Careful with that Axe Eugene.......


Sometimes it seems like there are so many things in life to worry about. To wonder, am I doing this right? How do I feel about this? It's times like this that your gut can come into play, but what if my stomach is turning? Then my head gets in the way. It seems like lately, I am wondering too much. I envy life being so simple as a child.

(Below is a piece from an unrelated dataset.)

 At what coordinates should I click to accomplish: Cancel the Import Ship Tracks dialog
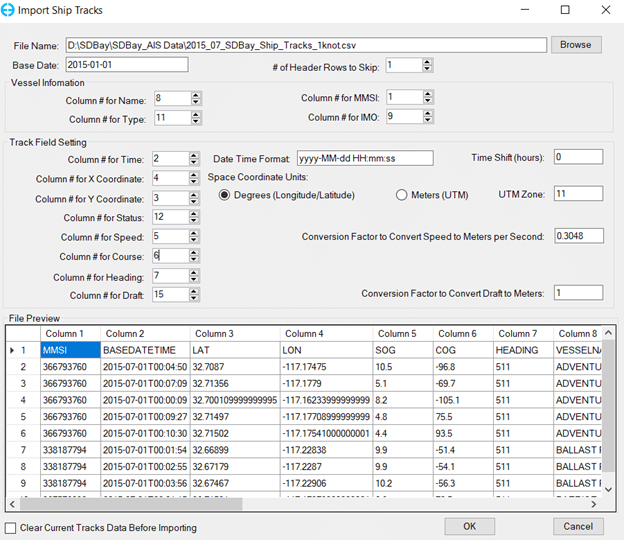(x=578, y=526)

Hanging with my baby brother today, I realized that I really miss that simplicity that life had to offer. The funny thing is, is I remember only wanting to be bigger, when I was little. Now that I am bigger; I just want to be little. There's a certain safety in it. He takes a piece of kiwi and looks at me right before he does it, as if to ask
"Is this ok?"

"Andrew, don't rub that kiwi on the table." He just smiles and we wipe the table....all better......"Don't do it again." No problems, except what to play with next and make sure you put the toys back where they belong. He immediately forgot it and moved on.

It's amazing when you start making your own decisions how quickly gray can enter into the black and white. You begin to realize that things that seemed so easy, without the experience behind them, are actually not so easy as they look. I am there, and learning that in our own way we're all those little kids who look to someone as if to ask "Is this ok?" Only now I'm old enough to listen. Either way, I just smile and wipe up the table for myself this time. All better.

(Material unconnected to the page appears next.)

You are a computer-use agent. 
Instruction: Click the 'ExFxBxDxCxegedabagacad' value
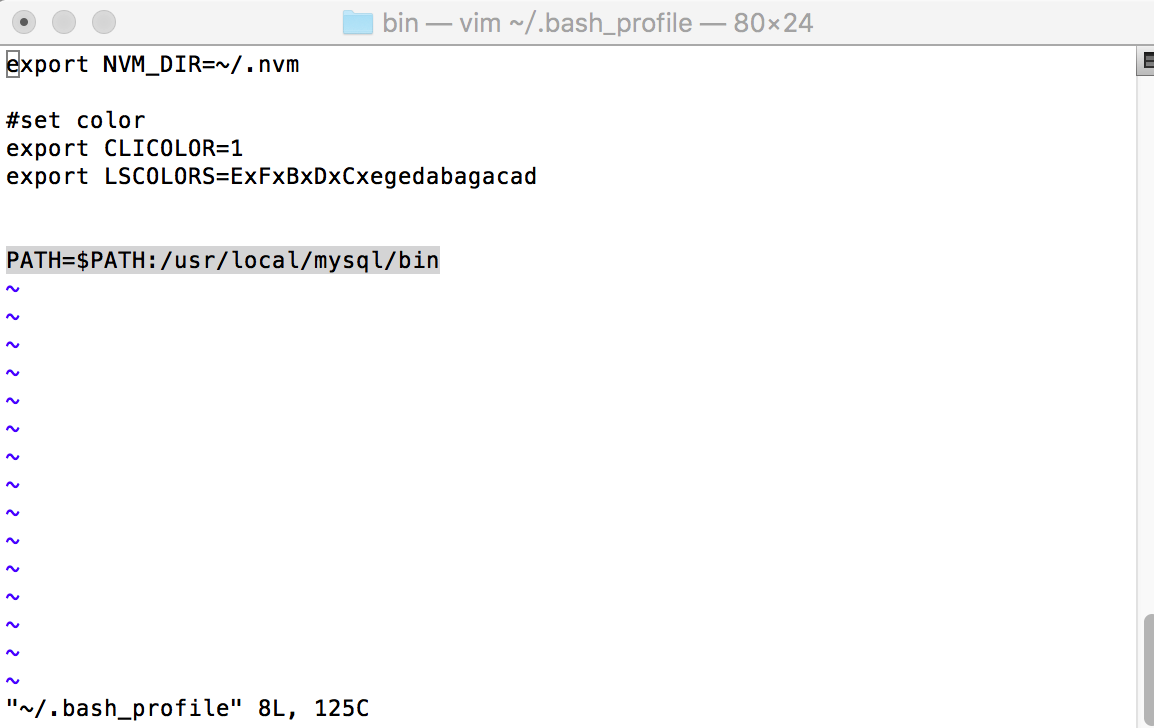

Time always has a way of healing things, and you learn how to avoid getting the table dirty.


Current Song: The Lights and Buzz
Artist: Jack's Mannequin

Christmas in California
Its hard to ignore that it feels like summer all the time
But I'll take a west coast winter to remove my splinters
Its good to be alive.

1 comment:

  1. I love this post... I often feel that way. I crave the security and wonder and freedom of being a child. But I remember always wanting to be older - couldn't wait to drive, couldn't wait to date, couldn't wait to have money... now, there are days where I don't want to have any responsibility, make any decisions and I just want someone to feed me snack and tell me it's naptime.

    What a great picture too! Made me laugh really hard, thank you!